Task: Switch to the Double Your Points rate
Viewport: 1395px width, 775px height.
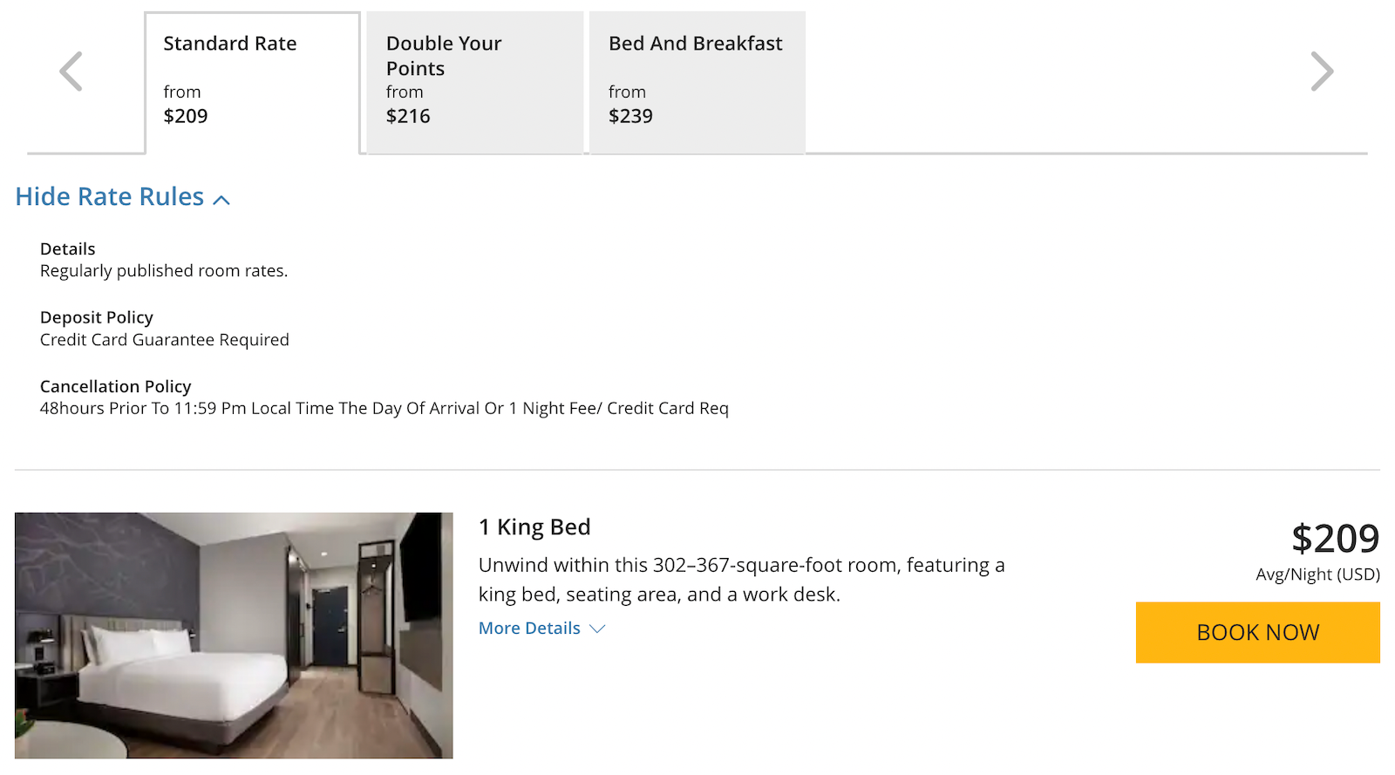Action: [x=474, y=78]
────────────────
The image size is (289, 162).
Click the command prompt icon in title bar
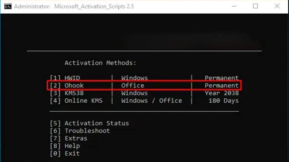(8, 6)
────────────────
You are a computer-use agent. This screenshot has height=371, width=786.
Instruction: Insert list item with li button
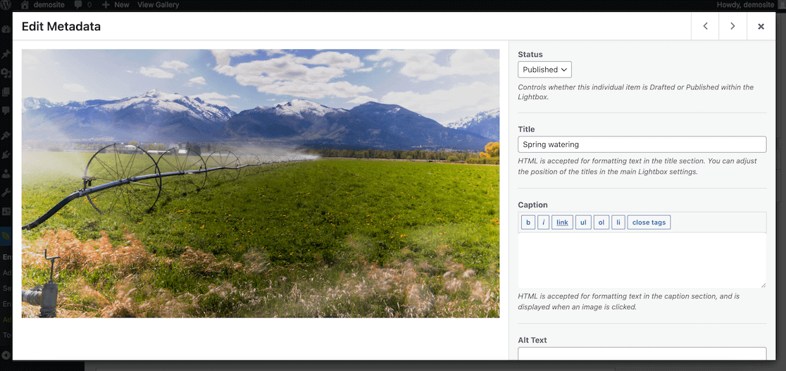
────────────────
Retype only this portion of the data above: the line containing "You are a computer-use", the line containing "Instruction: Insert list item with li button", and all lines between them, exactly.

You are a computer-use agent. This screenshot has height=371, width=786.
Instruction: Insert list item with li button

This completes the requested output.